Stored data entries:
_ _ _ _

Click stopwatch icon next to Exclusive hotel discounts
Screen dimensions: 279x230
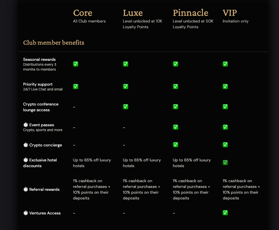(26, 160)
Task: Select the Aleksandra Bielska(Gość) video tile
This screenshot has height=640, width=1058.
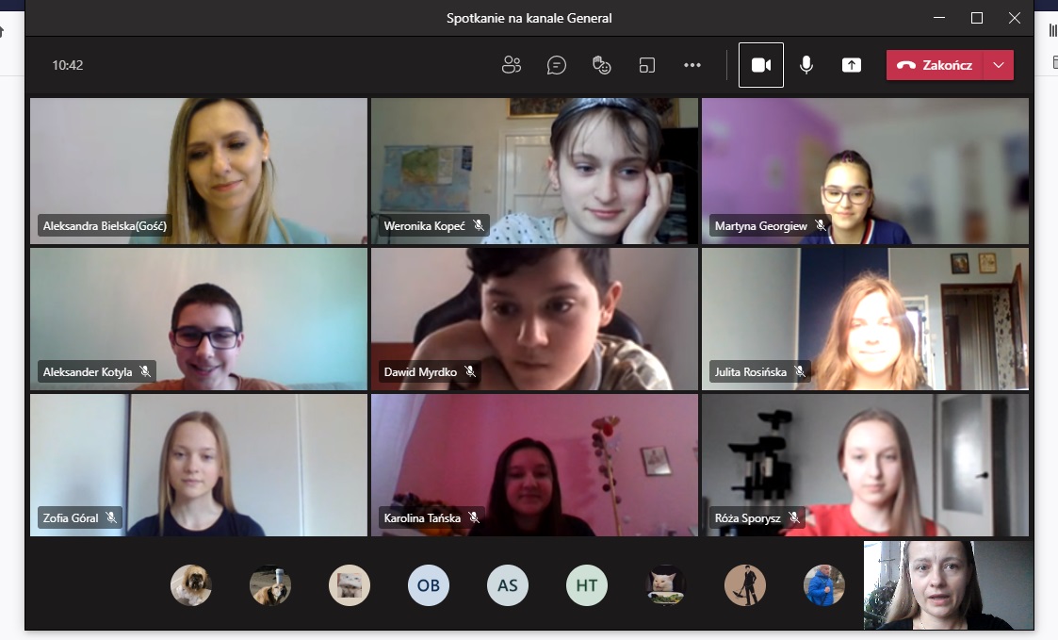Action: (199, 170)
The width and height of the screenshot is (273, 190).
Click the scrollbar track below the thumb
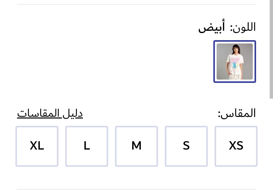tap(271, 144)
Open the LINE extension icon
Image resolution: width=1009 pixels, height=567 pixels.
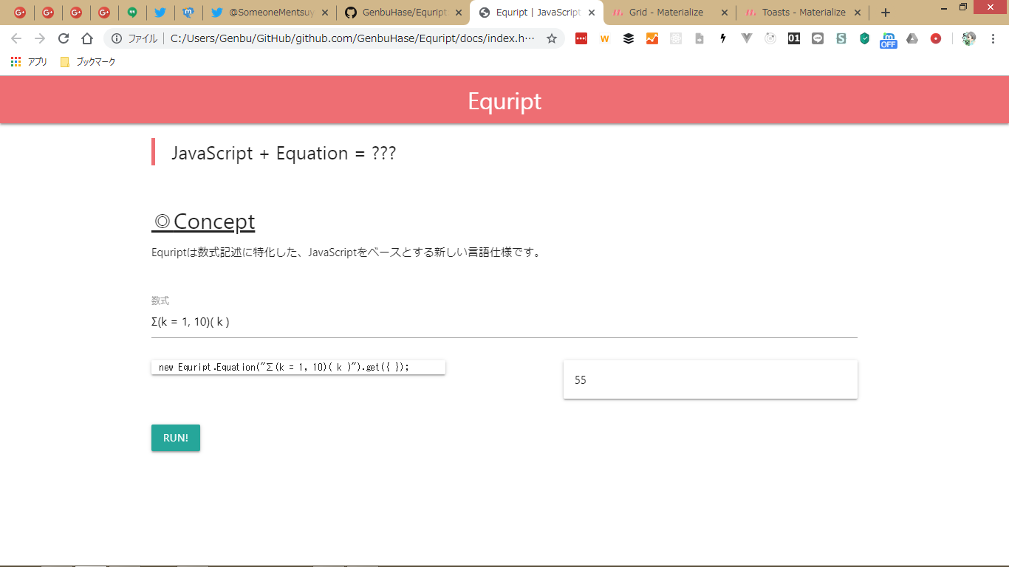[x=817, y=39]
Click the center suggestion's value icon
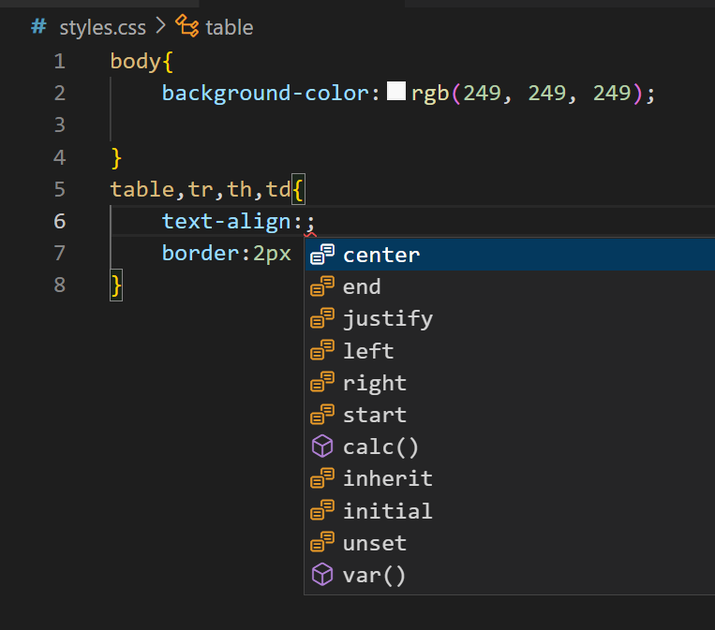The height and width of the screenshot is (630, 715). click(322, 255)
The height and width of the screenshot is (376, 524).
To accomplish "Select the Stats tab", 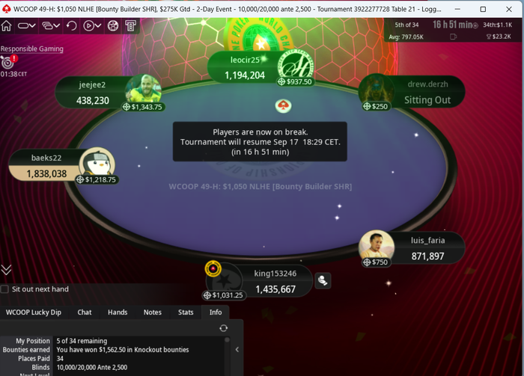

_ _ _ _

WHAT IS NEEDED ->
Leave out the pictures, and extract exactly the lines from the one with "Task: Select the" through the end of the records, both ends included.

FINISHED EXERCISE ->
Task: Select the Aleksandra Bielska(Gość) video tile
This screenshot has height=640, width=1058.
Action: (199, 170)
The width and height of the screenshot is (273, 190).
Click the scrollbar track below the thumb
tap(271, 144)
Open the LINE extension icon
Image resolution: width=1009 pixels, height=567 pixels.
[x=817, y=39]
Click the center suggestion's value icon
The height and width of the screenshot is (630, 715). click(322, 255)
The height and width of the screenshot is (376, 524).
To accomplish "Select the Stats tab", 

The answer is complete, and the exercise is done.